Exercise material:
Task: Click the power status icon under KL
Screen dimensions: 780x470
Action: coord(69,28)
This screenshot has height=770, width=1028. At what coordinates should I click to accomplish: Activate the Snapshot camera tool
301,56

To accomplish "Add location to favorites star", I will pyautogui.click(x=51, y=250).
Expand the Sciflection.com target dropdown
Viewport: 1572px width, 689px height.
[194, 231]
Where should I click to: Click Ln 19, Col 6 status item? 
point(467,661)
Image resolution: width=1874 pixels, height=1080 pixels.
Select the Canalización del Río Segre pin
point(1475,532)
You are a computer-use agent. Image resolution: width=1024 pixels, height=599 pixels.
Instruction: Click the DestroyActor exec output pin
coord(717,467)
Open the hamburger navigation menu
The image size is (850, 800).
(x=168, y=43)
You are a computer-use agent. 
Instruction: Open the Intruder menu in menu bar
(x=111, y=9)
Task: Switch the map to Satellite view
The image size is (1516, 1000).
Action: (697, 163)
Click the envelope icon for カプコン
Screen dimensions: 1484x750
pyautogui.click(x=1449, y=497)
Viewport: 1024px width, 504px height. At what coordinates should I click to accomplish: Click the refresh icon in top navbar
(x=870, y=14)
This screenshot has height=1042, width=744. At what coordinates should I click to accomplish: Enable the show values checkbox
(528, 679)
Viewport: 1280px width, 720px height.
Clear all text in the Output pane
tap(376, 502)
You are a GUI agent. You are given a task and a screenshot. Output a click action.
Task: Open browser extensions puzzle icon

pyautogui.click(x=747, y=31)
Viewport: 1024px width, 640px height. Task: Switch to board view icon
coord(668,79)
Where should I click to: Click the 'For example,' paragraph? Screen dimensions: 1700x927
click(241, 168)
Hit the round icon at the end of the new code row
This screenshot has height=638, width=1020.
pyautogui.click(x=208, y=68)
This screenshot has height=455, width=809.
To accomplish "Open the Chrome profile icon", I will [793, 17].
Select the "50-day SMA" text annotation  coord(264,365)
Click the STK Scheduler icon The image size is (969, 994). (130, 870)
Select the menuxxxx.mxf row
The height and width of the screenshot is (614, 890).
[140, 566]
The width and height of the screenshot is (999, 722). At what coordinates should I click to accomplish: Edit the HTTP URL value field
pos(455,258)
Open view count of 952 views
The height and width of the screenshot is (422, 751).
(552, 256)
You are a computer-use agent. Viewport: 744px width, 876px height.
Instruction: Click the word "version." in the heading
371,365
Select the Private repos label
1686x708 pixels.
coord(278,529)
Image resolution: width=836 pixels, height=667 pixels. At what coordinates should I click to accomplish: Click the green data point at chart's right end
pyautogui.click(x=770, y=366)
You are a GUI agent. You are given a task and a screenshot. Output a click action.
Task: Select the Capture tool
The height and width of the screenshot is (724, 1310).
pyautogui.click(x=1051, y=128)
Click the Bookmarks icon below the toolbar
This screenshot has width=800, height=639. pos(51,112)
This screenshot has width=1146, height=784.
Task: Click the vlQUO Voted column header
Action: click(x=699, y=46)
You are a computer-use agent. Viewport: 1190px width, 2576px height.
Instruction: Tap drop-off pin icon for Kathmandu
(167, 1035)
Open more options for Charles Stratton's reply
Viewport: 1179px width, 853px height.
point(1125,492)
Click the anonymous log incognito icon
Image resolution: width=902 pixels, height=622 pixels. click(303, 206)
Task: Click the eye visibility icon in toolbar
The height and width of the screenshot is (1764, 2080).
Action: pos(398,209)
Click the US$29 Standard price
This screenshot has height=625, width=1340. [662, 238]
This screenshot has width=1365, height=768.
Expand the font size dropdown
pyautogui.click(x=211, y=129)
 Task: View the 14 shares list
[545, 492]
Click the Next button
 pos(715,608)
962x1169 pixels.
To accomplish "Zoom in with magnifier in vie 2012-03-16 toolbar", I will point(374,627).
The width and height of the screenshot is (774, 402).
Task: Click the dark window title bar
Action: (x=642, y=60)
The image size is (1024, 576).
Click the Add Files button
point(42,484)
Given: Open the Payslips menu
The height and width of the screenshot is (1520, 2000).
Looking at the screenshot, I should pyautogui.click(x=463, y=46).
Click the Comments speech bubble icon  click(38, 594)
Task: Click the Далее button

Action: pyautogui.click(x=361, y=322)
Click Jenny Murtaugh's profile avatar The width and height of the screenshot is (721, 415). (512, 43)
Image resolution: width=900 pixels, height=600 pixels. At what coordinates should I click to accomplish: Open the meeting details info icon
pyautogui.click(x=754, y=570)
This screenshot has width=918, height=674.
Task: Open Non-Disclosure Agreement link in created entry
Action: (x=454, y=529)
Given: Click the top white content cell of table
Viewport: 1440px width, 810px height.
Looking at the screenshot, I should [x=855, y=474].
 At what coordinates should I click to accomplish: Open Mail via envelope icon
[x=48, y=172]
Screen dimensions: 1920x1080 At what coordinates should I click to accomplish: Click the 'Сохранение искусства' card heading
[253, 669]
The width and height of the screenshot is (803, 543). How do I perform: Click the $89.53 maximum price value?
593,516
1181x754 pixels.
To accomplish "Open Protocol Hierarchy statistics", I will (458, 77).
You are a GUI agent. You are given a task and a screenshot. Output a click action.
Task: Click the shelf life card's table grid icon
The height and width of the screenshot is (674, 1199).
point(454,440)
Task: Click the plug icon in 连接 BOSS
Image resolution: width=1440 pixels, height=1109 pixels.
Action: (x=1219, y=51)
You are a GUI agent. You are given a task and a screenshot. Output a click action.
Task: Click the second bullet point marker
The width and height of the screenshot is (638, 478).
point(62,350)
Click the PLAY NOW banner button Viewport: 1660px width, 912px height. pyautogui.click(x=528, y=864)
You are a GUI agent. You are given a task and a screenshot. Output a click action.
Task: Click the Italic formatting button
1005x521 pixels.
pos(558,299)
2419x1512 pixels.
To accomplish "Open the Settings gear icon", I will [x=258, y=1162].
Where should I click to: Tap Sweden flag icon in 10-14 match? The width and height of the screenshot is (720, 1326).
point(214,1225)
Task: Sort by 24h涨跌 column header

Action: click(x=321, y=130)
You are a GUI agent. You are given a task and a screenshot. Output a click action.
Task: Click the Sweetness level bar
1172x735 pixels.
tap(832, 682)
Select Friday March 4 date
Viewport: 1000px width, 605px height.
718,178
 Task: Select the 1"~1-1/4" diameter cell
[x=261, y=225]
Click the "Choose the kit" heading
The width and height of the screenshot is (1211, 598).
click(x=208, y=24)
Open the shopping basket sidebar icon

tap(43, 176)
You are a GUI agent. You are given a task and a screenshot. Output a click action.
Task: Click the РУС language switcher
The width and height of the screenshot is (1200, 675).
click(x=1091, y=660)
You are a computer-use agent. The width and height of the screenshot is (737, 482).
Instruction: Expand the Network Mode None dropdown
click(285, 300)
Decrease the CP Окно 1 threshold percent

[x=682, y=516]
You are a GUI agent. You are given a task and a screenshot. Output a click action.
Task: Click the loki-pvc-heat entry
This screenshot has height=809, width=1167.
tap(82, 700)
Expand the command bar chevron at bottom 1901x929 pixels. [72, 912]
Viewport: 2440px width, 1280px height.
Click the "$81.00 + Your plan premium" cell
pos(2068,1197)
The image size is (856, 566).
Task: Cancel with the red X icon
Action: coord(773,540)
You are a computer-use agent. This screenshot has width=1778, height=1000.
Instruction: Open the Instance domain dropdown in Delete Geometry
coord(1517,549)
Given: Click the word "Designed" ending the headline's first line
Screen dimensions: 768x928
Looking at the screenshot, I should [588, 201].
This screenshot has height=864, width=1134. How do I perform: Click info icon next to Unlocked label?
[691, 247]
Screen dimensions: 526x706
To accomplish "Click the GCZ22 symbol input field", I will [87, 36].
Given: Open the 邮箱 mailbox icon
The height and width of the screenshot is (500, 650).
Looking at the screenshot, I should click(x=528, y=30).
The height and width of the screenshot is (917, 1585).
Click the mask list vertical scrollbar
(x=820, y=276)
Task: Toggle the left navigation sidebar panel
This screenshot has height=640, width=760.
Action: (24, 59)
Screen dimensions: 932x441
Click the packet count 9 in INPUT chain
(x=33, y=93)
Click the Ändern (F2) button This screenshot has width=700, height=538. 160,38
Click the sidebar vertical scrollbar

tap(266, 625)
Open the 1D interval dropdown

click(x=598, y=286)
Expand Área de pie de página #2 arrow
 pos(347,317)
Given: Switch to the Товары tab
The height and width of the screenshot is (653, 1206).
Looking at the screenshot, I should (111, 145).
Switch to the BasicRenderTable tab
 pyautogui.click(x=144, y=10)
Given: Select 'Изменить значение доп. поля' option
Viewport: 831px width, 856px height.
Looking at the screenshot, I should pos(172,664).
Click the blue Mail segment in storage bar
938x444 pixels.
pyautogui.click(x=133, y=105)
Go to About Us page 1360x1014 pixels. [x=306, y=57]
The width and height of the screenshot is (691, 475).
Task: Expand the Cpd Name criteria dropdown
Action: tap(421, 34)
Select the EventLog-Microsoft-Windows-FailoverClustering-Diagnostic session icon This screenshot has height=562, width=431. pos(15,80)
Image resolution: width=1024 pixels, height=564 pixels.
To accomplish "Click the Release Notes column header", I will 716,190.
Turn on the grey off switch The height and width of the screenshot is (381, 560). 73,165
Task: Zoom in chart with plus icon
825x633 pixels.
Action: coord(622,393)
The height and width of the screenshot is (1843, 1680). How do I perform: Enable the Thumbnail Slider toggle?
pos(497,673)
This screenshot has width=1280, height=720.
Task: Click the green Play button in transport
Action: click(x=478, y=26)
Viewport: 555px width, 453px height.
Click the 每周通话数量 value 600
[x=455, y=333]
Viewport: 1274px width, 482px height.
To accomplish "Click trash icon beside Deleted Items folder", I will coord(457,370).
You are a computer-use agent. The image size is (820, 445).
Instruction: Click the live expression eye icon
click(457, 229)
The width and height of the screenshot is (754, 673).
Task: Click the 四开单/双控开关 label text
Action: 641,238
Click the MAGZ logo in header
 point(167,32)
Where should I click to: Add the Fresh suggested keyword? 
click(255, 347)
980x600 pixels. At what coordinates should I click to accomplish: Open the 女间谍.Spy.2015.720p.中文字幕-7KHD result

Instructions for the task: All that belongs in the answer is the run of lines above from the line containing "Task: Zoom in chart with plus icon" through the line containing "You are a computer-use agent. The image", exactly as written.

Answer to the problem:
Task: Zoom in chart with plus icon
825x633 pixels.
Action: coord(622,393)
The height and width of the screenshot is (1843, 1680). How do I perform: Enable the Thumbnail Slider toggle?
pos(497,673)
This screenshot has width=1280, height=720.
Task: Click the green Play button in transport
Action: click(x=478, y=26)
Viewport: 555px width, 453px height.
Click the 每周通话数量 value 600
[x=455, y=333]
Viewport: 1274px width, 482px height.
To accomplish "Click trash icon beside Deleted Items folder", I will coord(457,370).
You are a computer-use agent. The image size is (820, 445).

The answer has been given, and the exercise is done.